Pixel coordinate grounding data ▸
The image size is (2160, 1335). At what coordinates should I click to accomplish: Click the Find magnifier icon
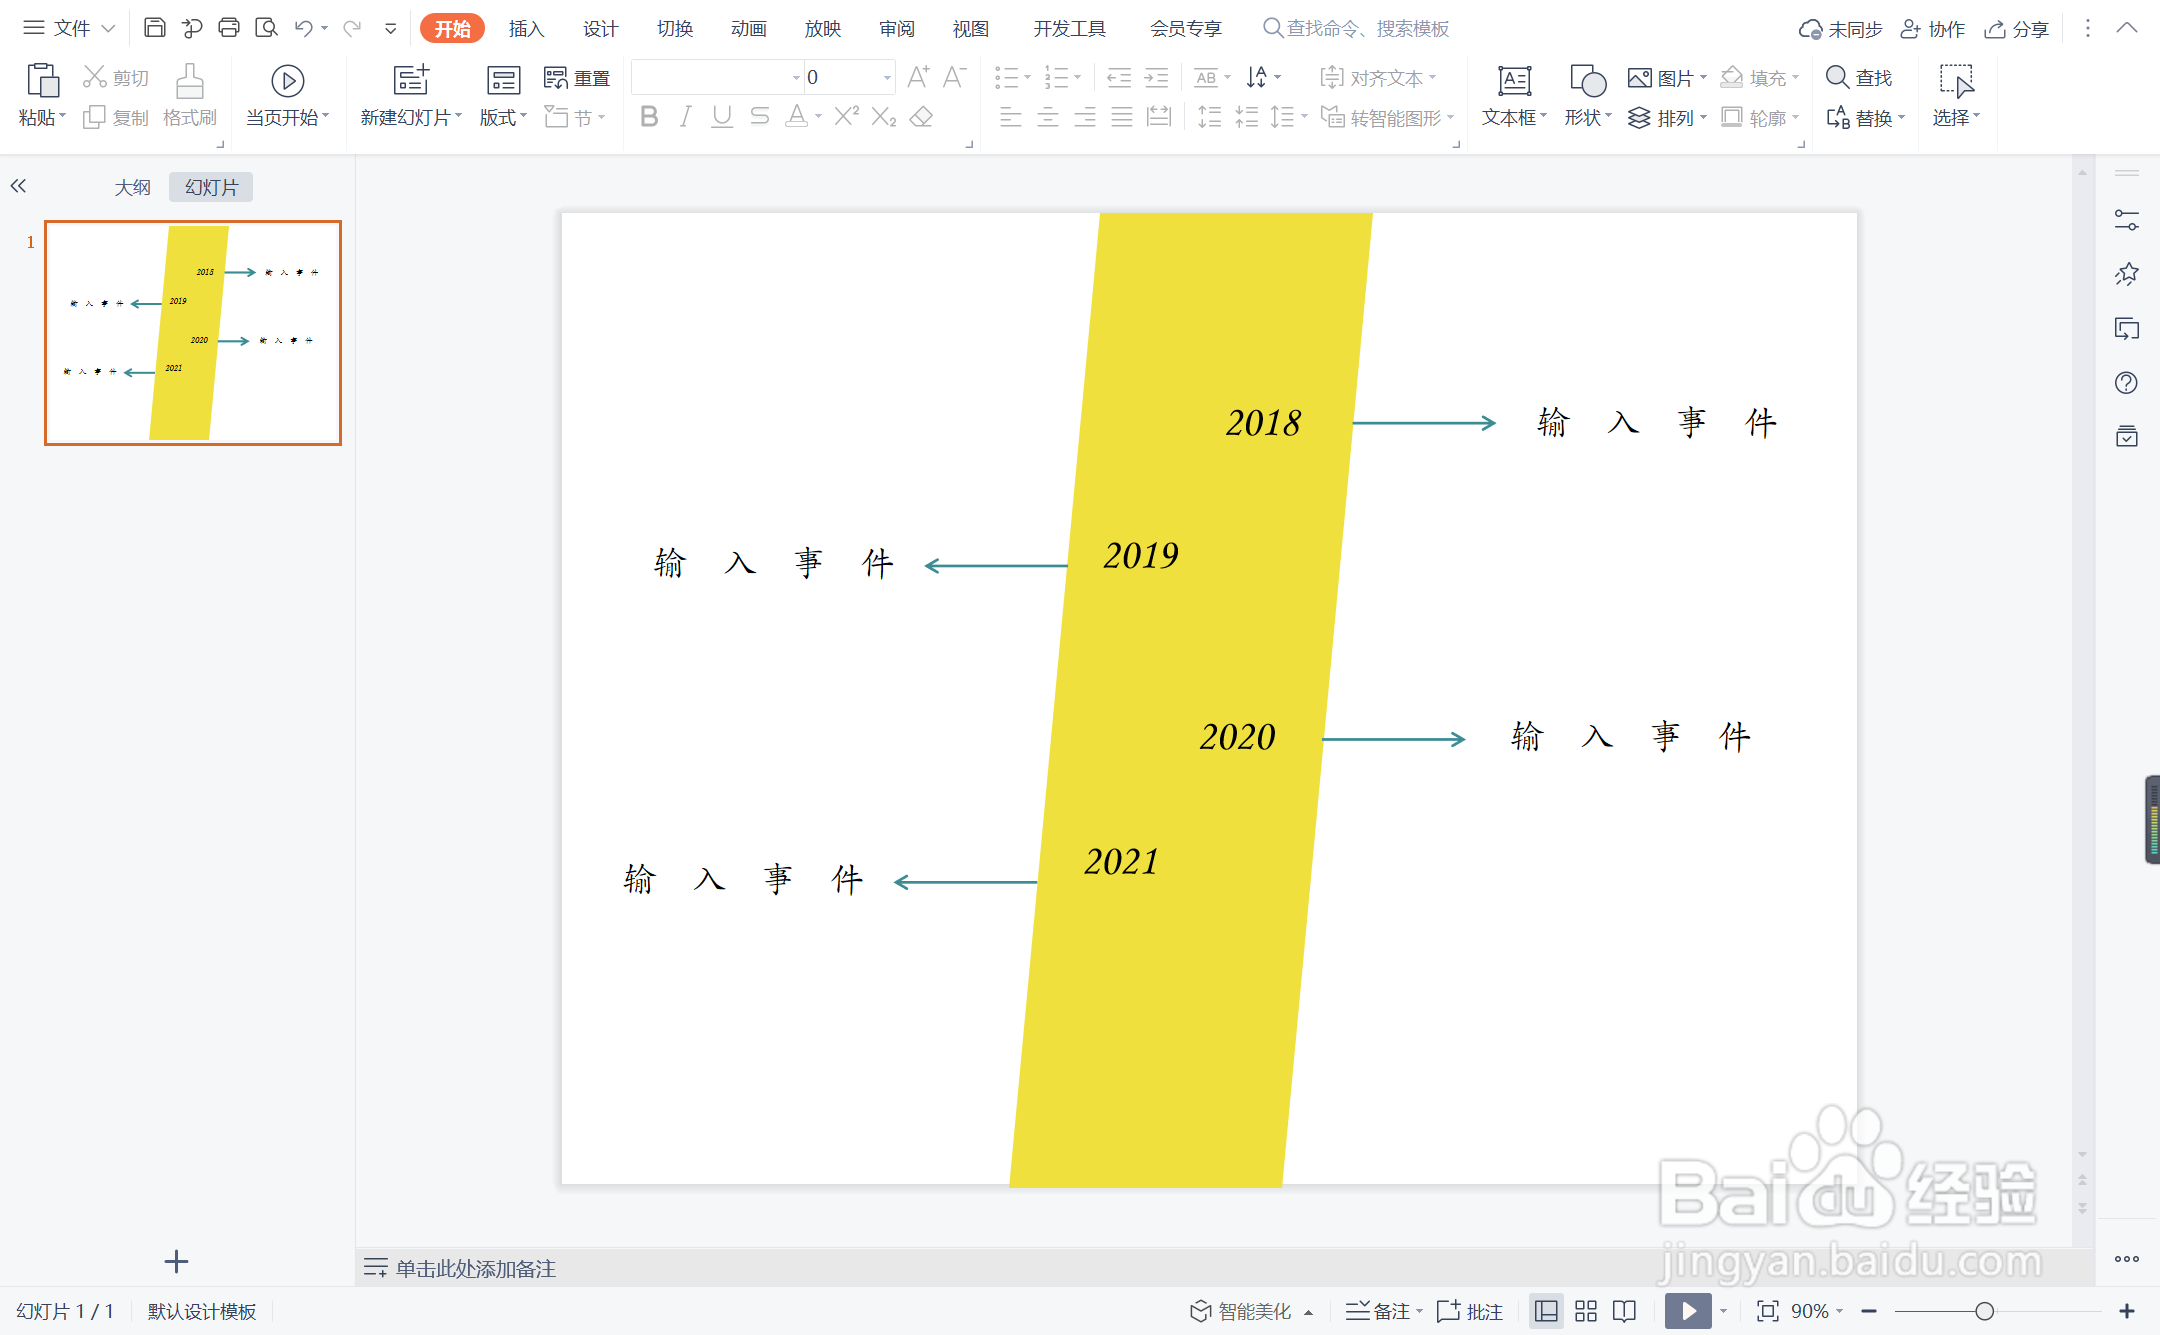[x=1837, y=77]
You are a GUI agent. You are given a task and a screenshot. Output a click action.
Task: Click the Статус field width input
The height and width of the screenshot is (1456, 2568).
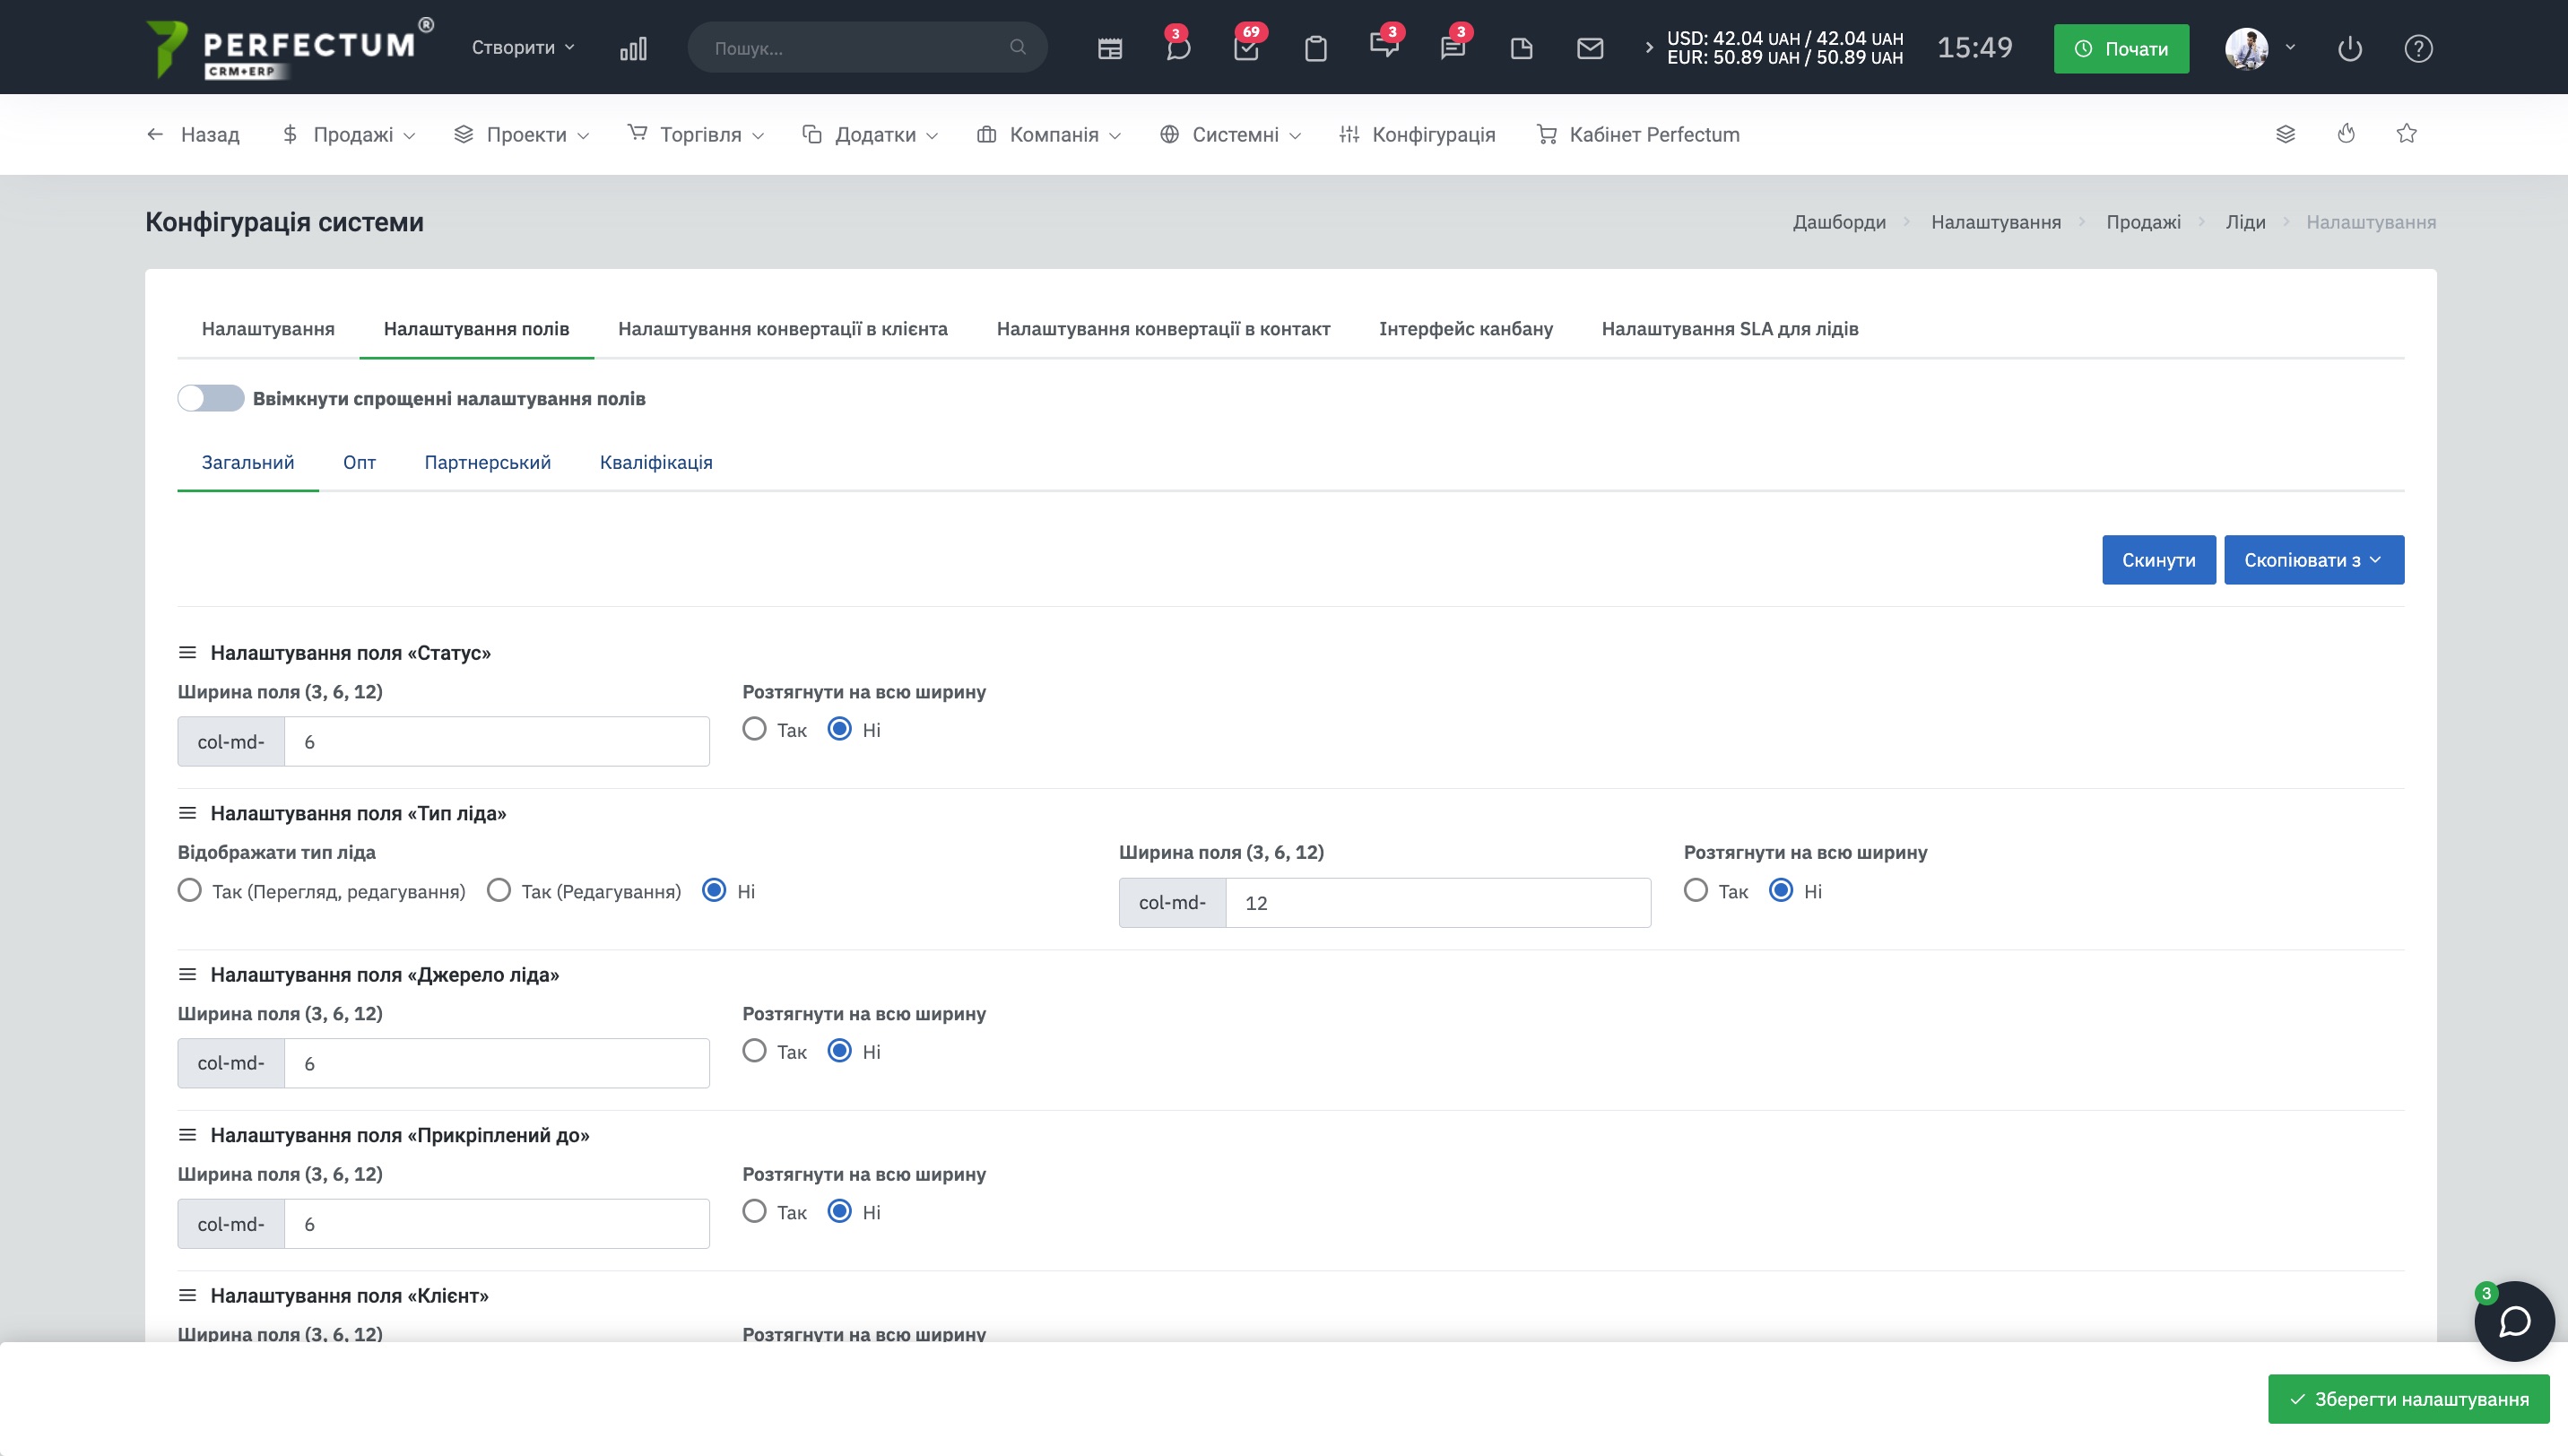(496, 741)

Work task ▸ All the records need to be retyped word for word, except for the pictures.

Exercise solution ▸
The image size is (2160, 1335). At what coordinates should I click to accomplish: Click the Find magnifier icon
[x=1837, y=77]
You are a GUI agent. You are given a task and a screenshot. Output a click action.
Task: Click the Статус field width input
The height and width of the screenshot is (1456, 2568).
(496, 741)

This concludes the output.